Rate limits
A per-key throttle protects the platform from runaway agents and noisy neighbors. Headers on every response tell you exactly how much budget you have left.
The numbers
- 50 requests per second per agent key, counted across every endpoint under
/api/agent/v1/*. Fixed 1-second window — the counter resets every second, not on a sliding clock. - Per-key cap. The bucket is keyed by agent key id, not user. Two keys on the same user have independent budgets, which makes it safe to dedicate a key to a noisy backfill.
- Per-key policy daily call cap is independent — enforced per-key on top of the per-second throttle. See Per-key policy constraints.
Headers on every response
Every response — success or error — carries three headers so you don’t have to model the budget on your side.
HTTP/1.1 200 OK
Content-Type: application/json
X-RateLimit-Limit: 50
X-RateLimit-Remaining: 27
X-RateLimit-Reset: 1X-RateLimit-Limit— total budget per second.X-RateLimit-Remaining— calls left in the current window.X-RateLimit-Reset— seconds until the bucket resets. Always1today, but treat it as authoritative for future changes.

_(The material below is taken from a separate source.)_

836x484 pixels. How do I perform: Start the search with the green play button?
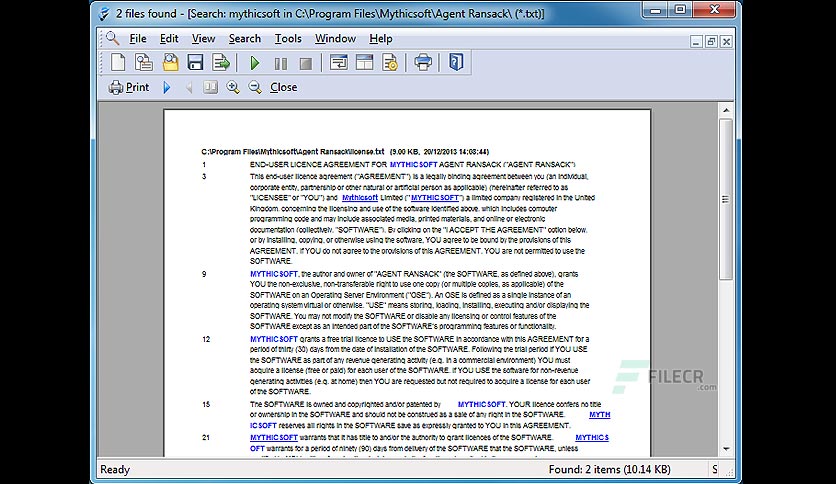pyautogui.click(x=255, y=63)
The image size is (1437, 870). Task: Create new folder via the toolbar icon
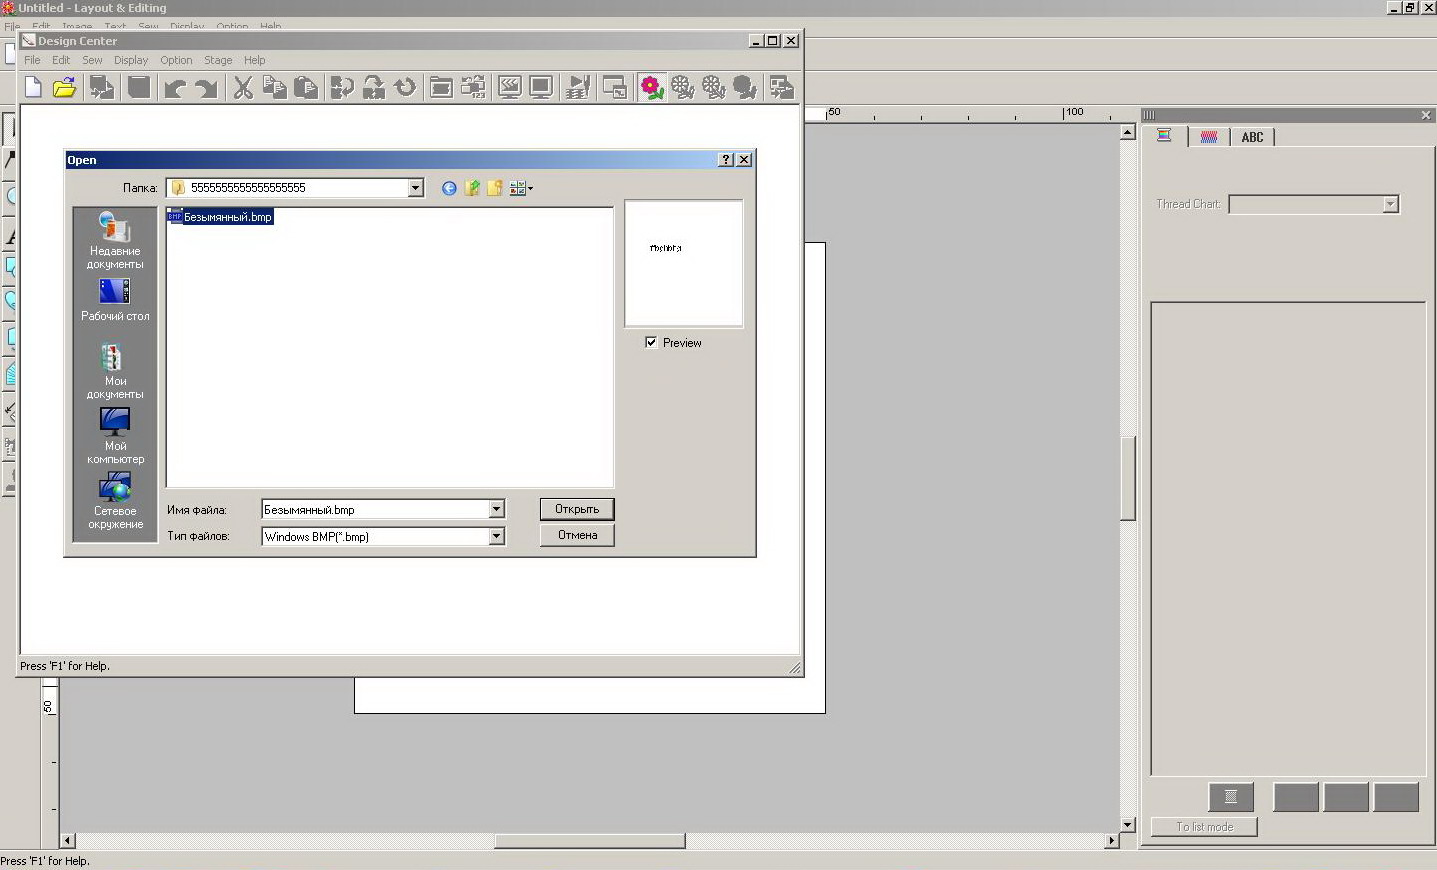[494, 188]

whoami echoes the same numbers in its response body under rateLimit so an agent can probe its budget without consuming a non-trivial call.
When you hit the limit
HTTP/1.1 429 Too Many Requests
Content-Type: application/json
X-RateLimit-Limit: 50
X-RateLimit-Remaining: 0
X-RateLimit-Reset: 1
Retry-After: 1
{
"error": "rate_limit_exceeded",
"message": "Too many requests on this agent key. Retry after the window resets.",
"limit": 50,
"resetSeconds": 1
}We surface Retry-After in seconds. Honor it; immediate retries will just 429 again and burn your budget for the next window.
Backoff pattern
async function withBackoff<T>(fn: () => Promise<T>): Promise<T> {
let delay = 250;
for (let attempt = 0; attempt < 5; attempt++) {
try {
return await fn();
} catch (e) {
const err = e as { status?: number };
if (err.status === 429 || (err.status ?? 0) >= 500) {
const jitter = Math.random() * delay;
await new Promise((r) => setTimeout(r, delay + jitter));
delay = Math.min(delay * 2, 10_000);
continue;
}
throw e;
}
}
throw new Error('giving up after 5 attempts');
}Patterns that hurt
- Polling
/auditin a hot loop. One call every 5–10 seconds is plenty. For real-time, subscribe to webhooks instead. - Calling
/mandateper trade. Read it once at session start (or pull theac://mandate/currentMCP resource); the response is current to the most recent IPS update. - Validating one trade at a time. If you have N candidates, batch them through
POST /policy/validate-batch— up to 25 per call, one round-trip, one rate-limit hit. - Probing every possible amount. If you’re walking down sizes to find what the policy allows, jump in larger steps. The walk in our drawdown-response recipe does ~5 probes total, not 50.
If the Redis backend is unavailable
The throttle uses Redis to count. If Redis is down, the guard fails open — your requests still succeed, but the X-RateLimit-Remaining header will report 50 on every call. We prefer a brief loss of enforcement to dropping legitimate traffic.